As a newbie to sugar analysis by HPLC, I'm wondering a lot about monomers and oligomers.

We are running a pretty typical sugar/acid/alcohol analysis using a BioRad Aminex 87H column with H2SO4 mobile phase (0.01N) and RI detection.

We have some samples that we are sure (based on processing of the product) will have both oligomeric and monomeric forms of the sugars.

If we inject the sample, we see some monomeric peaks, and a few small lumps throughout the chromatogram. No huge peak at the void.

If we hydrolyze the sample, thus converting any oligomers to monomers, we see the monomeric peaks grow substantially (indicating oligomers WERE PRESENT in the un-hydrolyzed sample). These peaks are much larger than any of the little lumps in the unhydrolyzed sample.

Where were the oligomers in the first, unhydrolyzed sample chromatograms? We filter the samples, but the oligomers aren't big enough to be filtered out.

Does anyone know of any standard HPLC method for oligomeric sugars (that can be run using RI detector)? I was thinking of maybe SEC - to sort the oligomers by size - but they will be chains and branched chains, so I don't know that SEC will be able to tell the difference.

Thank you for reading!

H_H

The column you are using is USP L17:

Strong cation-exchange resin consisting of sulfonated cross-linked styrene-divinylbenzene copolymer in the hydrogen form, 7 to 11 µm in diameter

I don't know why, if oligos are present, they are not detected. Perhaps they are not eluted from the column.
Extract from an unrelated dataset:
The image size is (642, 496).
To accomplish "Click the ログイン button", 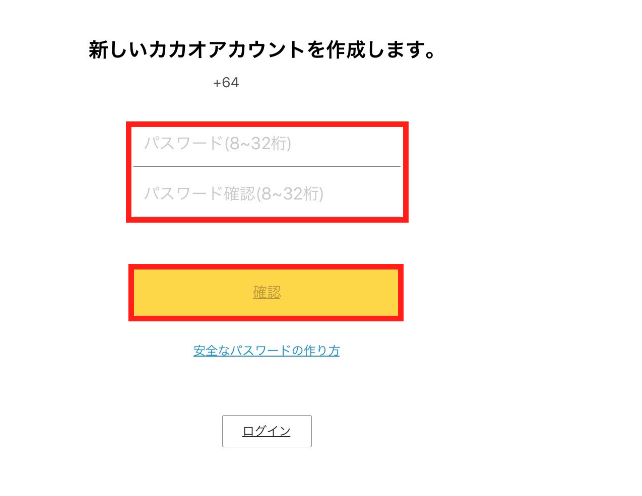I will click(266, 431).
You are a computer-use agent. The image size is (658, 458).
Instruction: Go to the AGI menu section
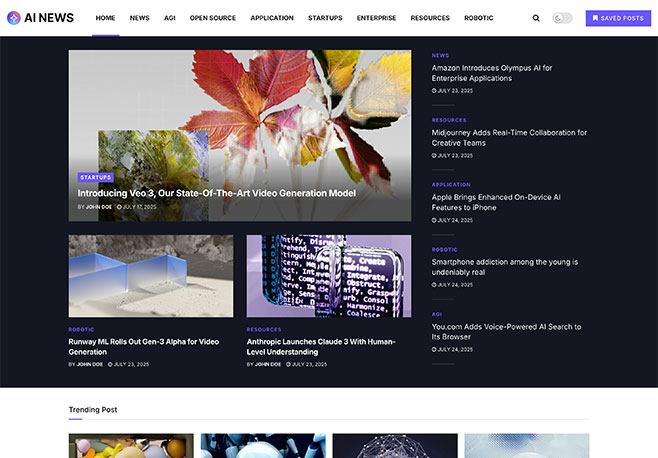point(170,18)
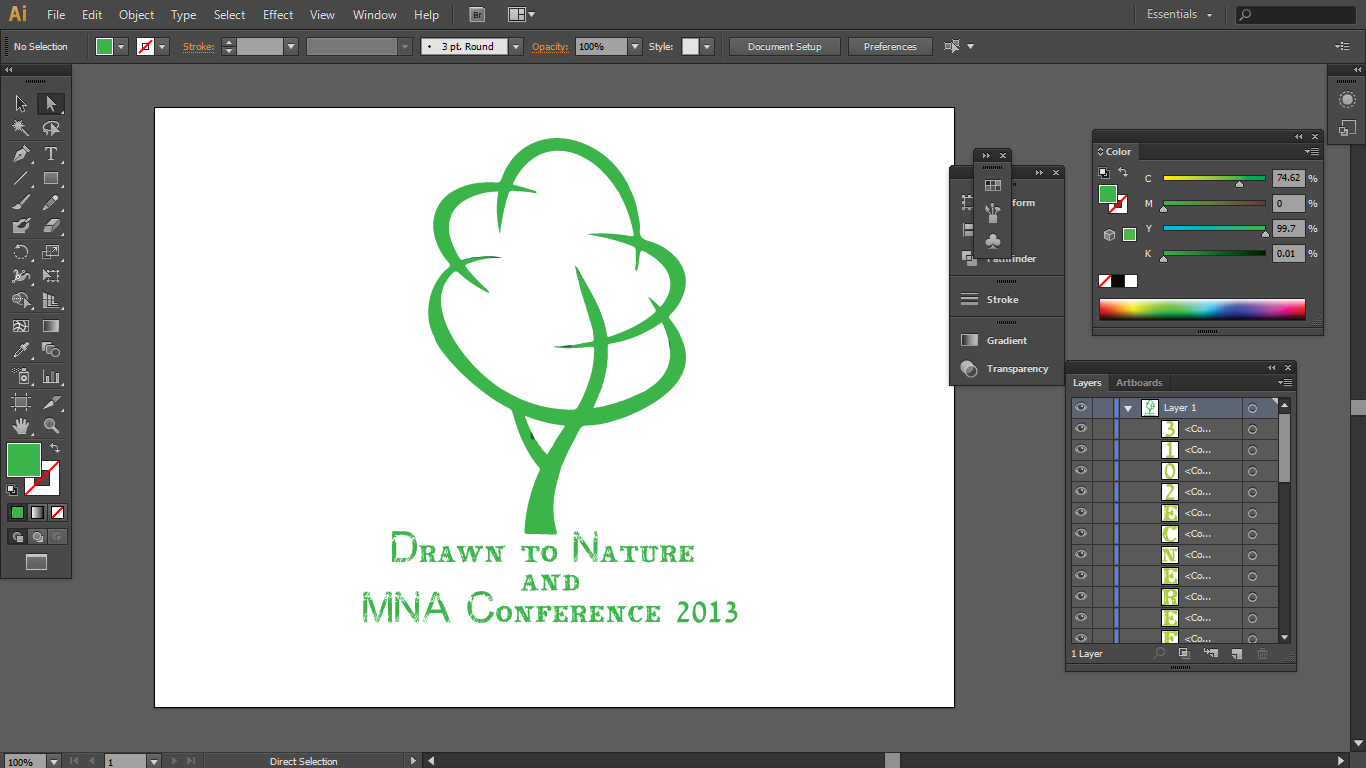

Anyways, if you wish to separate monosaccharides from oligosaccharides, you will most likely require gradient elution.
Since a). RI is not ammendable with gradient and b). oligosaccharides have poor chromophores; you have 2 choices.
Normal phase and gradient elution (ELS or MS detection) or derivitize the oligos for (NP) LC-Fl.

Below is LC-ELSD method for laminarioligosaccharides on Unison UK-Amino:
http://www.imtaktusa.com/site_media/fil ... TI306E.pdf

If there is hydrophobicity to the USP L17 column, then perhaps you need organic to elute the oligomers from the column.

But, please consult the manufacturer before doing that.

Thanks, Bryan. The obvious potential answer (the stuff never eluted) didn't even occur to me!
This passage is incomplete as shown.